The downside of small-town living

With my mom’s health in jeopardy now, I’m reflecting back on my dad’s healthcare from the time he started suffering from dementia. The conclusion I’ve come to is that it’s okay to retire in a small town as long as you are reasonably healthy. My dad had COPD and emphysema but those were easy enough to manage, since he didn’t have any major symptoms.

But once you need more specialized care, you may be in big trouble. Certainly it wouldn’t make economic sense for every small town in America to have a horde of specialists at your beck and call. But for many Americans (and I suspect this applies in other countries as well), the high cost of living in a big city is just not feasible. Nowadays, people worry about living too long, and blowing through their meager savings, even if they live on a tight budget like my parents. So small-town life seems appealing. It’s easier to navigate around a small town and become familiar with your surroundings and maybe some of your neighbors. The cost of living is lower. It’s a more relaxed way of life.

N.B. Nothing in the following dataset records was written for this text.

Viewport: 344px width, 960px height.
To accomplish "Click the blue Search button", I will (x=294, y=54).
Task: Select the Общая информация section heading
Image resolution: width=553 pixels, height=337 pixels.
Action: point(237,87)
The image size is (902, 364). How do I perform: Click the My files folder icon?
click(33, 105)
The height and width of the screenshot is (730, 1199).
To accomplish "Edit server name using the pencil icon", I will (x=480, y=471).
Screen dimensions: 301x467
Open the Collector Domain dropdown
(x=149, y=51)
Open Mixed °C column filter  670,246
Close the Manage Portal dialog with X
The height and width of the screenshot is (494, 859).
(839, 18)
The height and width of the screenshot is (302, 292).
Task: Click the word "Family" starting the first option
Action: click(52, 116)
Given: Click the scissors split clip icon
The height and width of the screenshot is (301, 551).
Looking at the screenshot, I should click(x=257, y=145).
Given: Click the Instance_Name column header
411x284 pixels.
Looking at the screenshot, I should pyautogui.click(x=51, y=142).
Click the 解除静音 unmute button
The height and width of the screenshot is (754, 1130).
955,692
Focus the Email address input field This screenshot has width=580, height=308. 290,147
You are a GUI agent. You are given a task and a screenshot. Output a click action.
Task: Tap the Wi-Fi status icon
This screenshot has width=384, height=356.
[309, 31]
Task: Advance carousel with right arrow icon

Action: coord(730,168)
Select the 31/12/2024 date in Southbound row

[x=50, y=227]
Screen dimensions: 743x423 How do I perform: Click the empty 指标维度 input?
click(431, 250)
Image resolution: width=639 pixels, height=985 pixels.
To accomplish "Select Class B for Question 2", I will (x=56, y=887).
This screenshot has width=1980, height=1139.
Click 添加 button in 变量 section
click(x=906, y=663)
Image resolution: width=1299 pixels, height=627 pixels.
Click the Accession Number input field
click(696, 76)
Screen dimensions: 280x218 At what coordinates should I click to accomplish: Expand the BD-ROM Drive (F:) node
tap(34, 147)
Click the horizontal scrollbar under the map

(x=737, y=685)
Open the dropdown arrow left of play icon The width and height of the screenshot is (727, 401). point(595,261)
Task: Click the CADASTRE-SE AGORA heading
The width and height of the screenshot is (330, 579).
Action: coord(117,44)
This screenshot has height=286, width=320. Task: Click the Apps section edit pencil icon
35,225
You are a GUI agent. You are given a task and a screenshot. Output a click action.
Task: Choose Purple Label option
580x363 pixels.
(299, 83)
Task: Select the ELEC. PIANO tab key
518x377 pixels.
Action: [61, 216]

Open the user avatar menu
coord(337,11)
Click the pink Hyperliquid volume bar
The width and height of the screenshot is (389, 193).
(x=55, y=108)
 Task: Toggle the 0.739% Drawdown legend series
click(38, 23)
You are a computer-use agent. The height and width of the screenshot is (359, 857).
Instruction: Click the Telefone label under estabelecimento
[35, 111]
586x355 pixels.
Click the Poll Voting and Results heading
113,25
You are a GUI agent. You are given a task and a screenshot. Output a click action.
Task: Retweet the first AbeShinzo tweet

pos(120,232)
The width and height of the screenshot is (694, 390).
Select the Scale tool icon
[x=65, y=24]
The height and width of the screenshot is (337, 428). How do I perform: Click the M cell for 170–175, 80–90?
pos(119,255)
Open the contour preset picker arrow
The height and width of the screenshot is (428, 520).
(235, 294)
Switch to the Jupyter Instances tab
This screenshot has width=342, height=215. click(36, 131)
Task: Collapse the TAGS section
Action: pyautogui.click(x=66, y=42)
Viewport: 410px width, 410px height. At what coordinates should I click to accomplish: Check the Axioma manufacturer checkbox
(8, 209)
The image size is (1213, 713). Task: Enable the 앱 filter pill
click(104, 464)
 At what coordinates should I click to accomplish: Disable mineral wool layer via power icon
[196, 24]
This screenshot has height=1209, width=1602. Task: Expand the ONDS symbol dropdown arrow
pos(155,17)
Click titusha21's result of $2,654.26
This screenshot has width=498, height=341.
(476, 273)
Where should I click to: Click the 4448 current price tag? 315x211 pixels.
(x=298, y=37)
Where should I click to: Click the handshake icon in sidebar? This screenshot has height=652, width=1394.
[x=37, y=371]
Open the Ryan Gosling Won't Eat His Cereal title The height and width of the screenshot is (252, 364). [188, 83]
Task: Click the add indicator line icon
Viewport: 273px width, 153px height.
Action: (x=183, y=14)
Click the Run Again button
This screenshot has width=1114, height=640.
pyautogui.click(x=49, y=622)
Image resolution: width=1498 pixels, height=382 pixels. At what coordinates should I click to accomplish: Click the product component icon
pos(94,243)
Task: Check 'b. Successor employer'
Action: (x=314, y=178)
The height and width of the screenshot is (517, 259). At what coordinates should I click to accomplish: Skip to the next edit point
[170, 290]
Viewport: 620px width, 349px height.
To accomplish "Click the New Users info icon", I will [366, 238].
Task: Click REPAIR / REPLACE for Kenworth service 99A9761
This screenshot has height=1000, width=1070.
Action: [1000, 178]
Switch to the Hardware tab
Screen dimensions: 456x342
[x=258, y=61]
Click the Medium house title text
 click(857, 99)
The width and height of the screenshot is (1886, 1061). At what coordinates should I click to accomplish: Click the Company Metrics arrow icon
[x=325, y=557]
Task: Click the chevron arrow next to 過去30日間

It all makes sense, until you get really sick. Then one discovers, like I did with Dad, that the only care center that would accept him is over an hour’s drive away. The hospital in town is mediocre at best, and can afford to be, as they are the only game in town. It becomes disheartening to deal with the indifferent medical staff at doctor’s offices and at the hospital. You want your loved one to have the best of care, and you know this isn’t it. But you can’t just pick them up and drop them in a big city and have the best and brightest doctors treat them. Well, I guess you could if you won the lottery or something. Mom already did that, but she didn’t win enough.

I know my Dad’s care was not as good as it could have been, and now I fear the same fate for my Mom. In a weird twist, I felt like Dad’s dementia may have protected him from some of the medical gaffes that he suffered. My mom’s mental state has taken a hit, but she’s much more aware of what’s going on than Dad was. I fear she will be more aware of suffering. Sometimes I get tired of the rat race of city life and long to run to the mountains. But there’s no such thing as an oasis. Wherever you go, death will find you.